36. The method according to claim 26, wherein, The aminosterol compound or composition, or a pharmaceutically acceptable salt, solvate, prodrug, or derivative thereof, is administered in combination with at least one additional activator to achieve either an additive or synergistic effect.

37. The method according to claim 26, wherein (a) Administration of the composition includes, optionally, administration on an empty stomach, within two hours of the subject waking up; and / or (b) The subject does not ingest food approximately 60 to 90 minutes after administration of the composition; and / or (c) The aminosterol, or a pharmaceutically acceptable salt, solvate, prodrug, or derivative thereof, is of pharmaceutically acceptable grade; and / or (d) The hydrochloride salt of the aminosterol is administered; and / or (e) The sodium salt of the aminosterol is administered; and / or (f) The subject is human.

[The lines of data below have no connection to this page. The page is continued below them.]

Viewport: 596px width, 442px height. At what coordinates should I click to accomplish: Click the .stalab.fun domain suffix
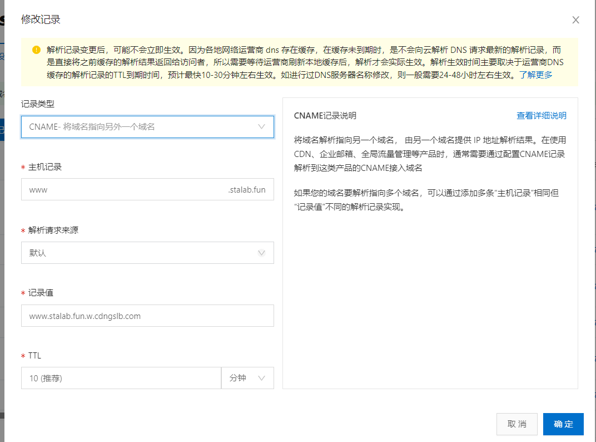pyautogui.click(x=247, y=189)
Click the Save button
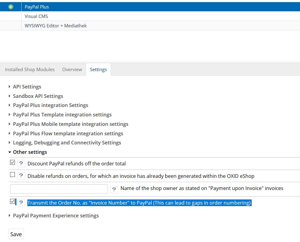This screenshot has width=300, height=242. coord(16,234)
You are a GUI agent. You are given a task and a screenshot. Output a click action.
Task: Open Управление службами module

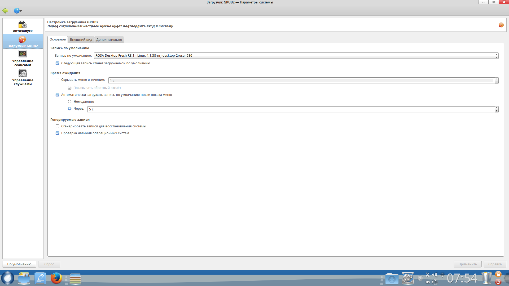(x=23, y=77)
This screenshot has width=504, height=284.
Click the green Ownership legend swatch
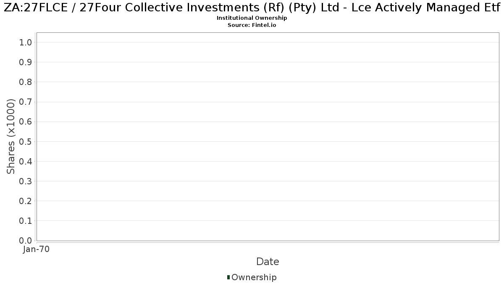tap(228, 277)
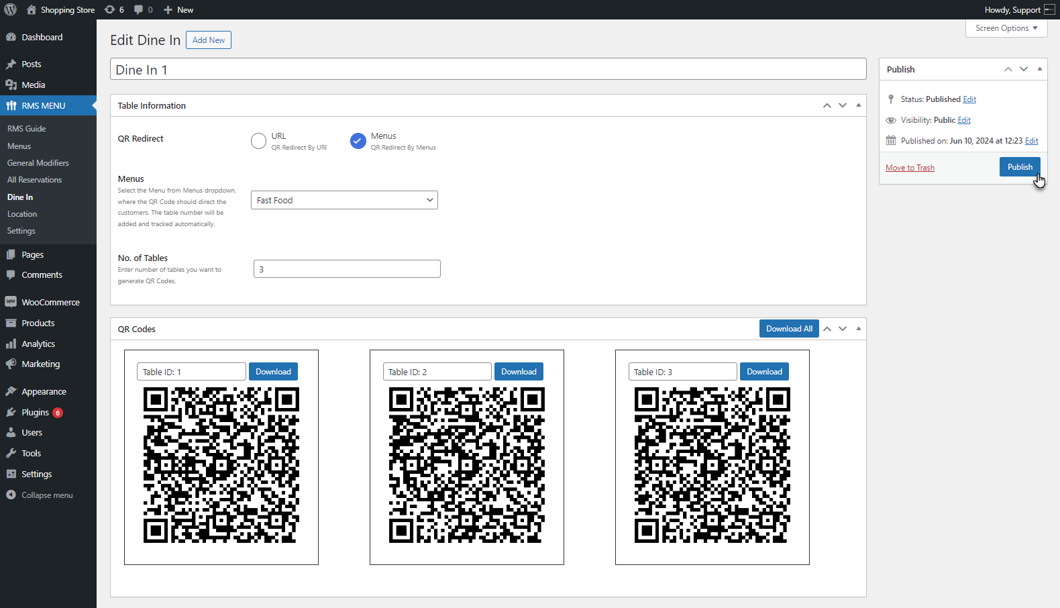Expand Screen Options

point(1006,28)
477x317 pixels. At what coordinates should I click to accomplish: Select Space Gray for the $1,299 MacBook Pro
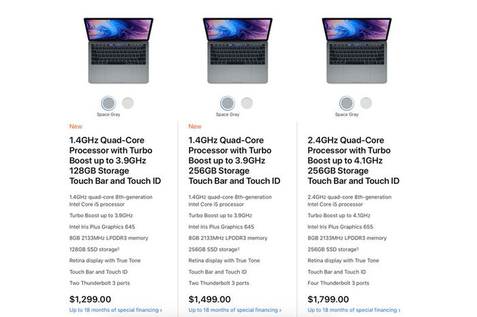point(108,103)
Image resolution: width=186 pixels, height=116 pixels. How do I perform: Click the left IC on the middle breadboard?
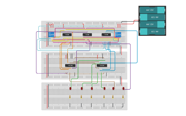click(x=70, y=66)
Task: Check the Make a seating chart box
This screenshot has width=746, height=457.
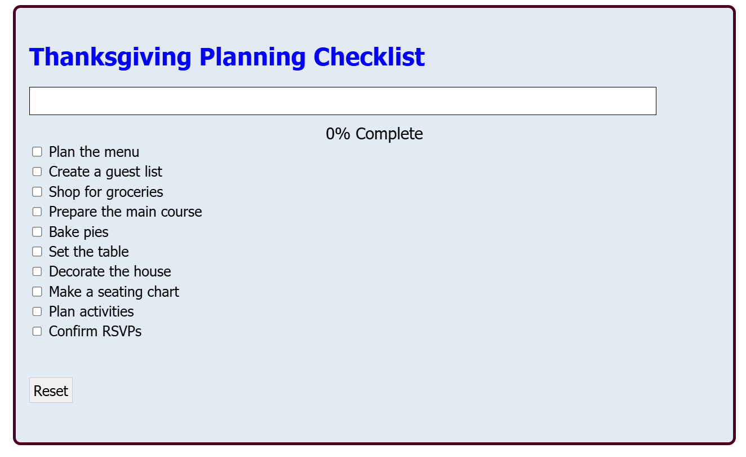Action: tap(37, 292)
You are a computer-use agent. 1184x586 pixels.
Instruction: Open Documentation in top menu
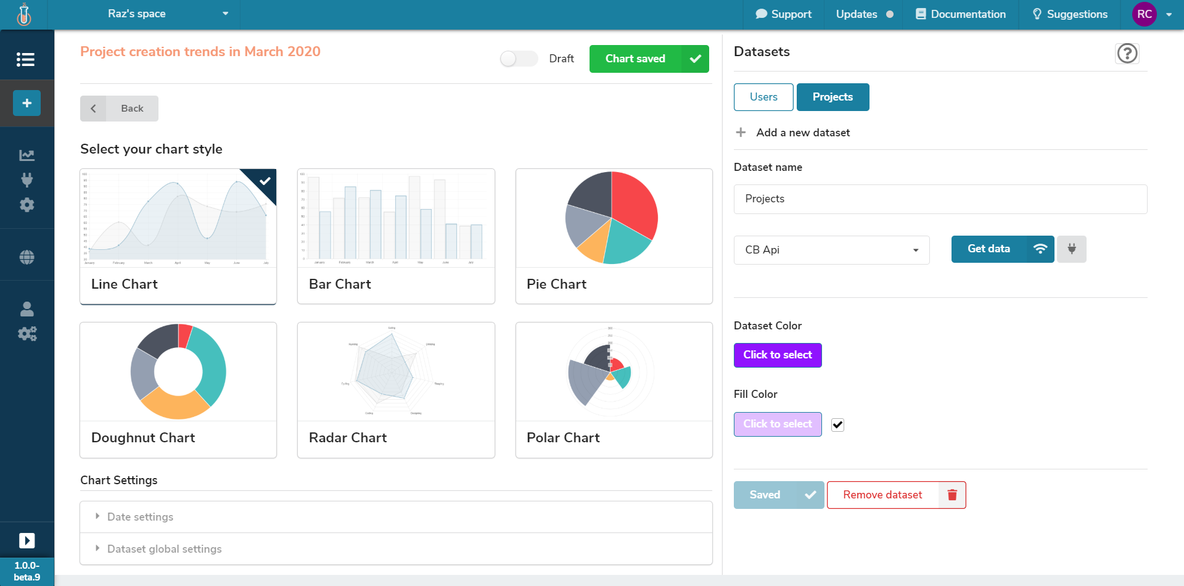tap(961, 14)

38. The method according to claim 26, further comprising the following steps: (a) A step of determining the dosage of the aminosterol or a pharmaceutically acceptable salt, solvate, prodrug or derivative to a subject, wherein the dosage of the aminosterol is determined based on the effectiveness of the dosage of the aminosterol in improving or resolving the symptoms being evaluated. (b) The method then includes administering to a subject a composition containing the aforementioned aminosterol dosage for a certain period of time, wherein the method includes the following: (i) A step of identifying a symptom to be evaluated, wherein the symptom is treatable with aminosterols; (ii) A step of determining the initial dose of the aminosterol for the subject; (iii) A step of gradually increasing the dose of aminosterols administered to a subject over a certain period of time until an effective dose for the symptoms to be evaluated is identified, wherein the effective dose is the dose of aminosterols at which improvement or resolution of the symptoms is observed, and fixing the dose of aminosterols for the specific symptoms in the specific subject at that level.

39. The method according to claim 38, wherein (a) The composition is administered orally. (i) The starting dose of the aminosterol is approximately 10 mg to approximately 150 mg / day; (ii) The dose of aminosterol administered to the subject after dose escalation is fixed in the range of approximately 25 mg to approximately 500 mg / day; and / or (iii) Increase the dose of the aminosterol or its salt or derivative by approximately 25 mg each; or (b) The composition is administered intranasally, and (i) The starting dose of the aminosterol is in the range of about 0.001 mg to about 3 mg / day; (ii) The dose of aminosterol administered to the subject after gradual increase is fixed in the range of approximately 0.001 mg to approximately 6 mg / day; (iii) The dose of aminosterol administered to the subject after escalation shall be less than or equal to the therapeutic dose when administered orally or by injection; and / or (iv) Increase the dose of aminosterol by approximately 0.1, 0.2, 0.25, 0.3, 0.35, 0.4, 0.45, 0.5, 0.55, 0.6, 0.65, 0.7, 0.75, 0.8, 0.85, 0.9, 0.95, 1, 1.1, 1.2, 1.3, 1.4, 1.5, 1.6, 1.7, 1.8, 1.9, or 2 mg.

40. The method according to claim 26, wherein (a) The dose of the aminosterol is gradually increased every 3 to 5 days; and / or (b) If the symptoms being evaluated are severe, the initial dose of aminosterol will be increased; and / or (c) The symptoms correlate with abnormal alpha-synuclein pathology and / or dopaminergic dysfunction.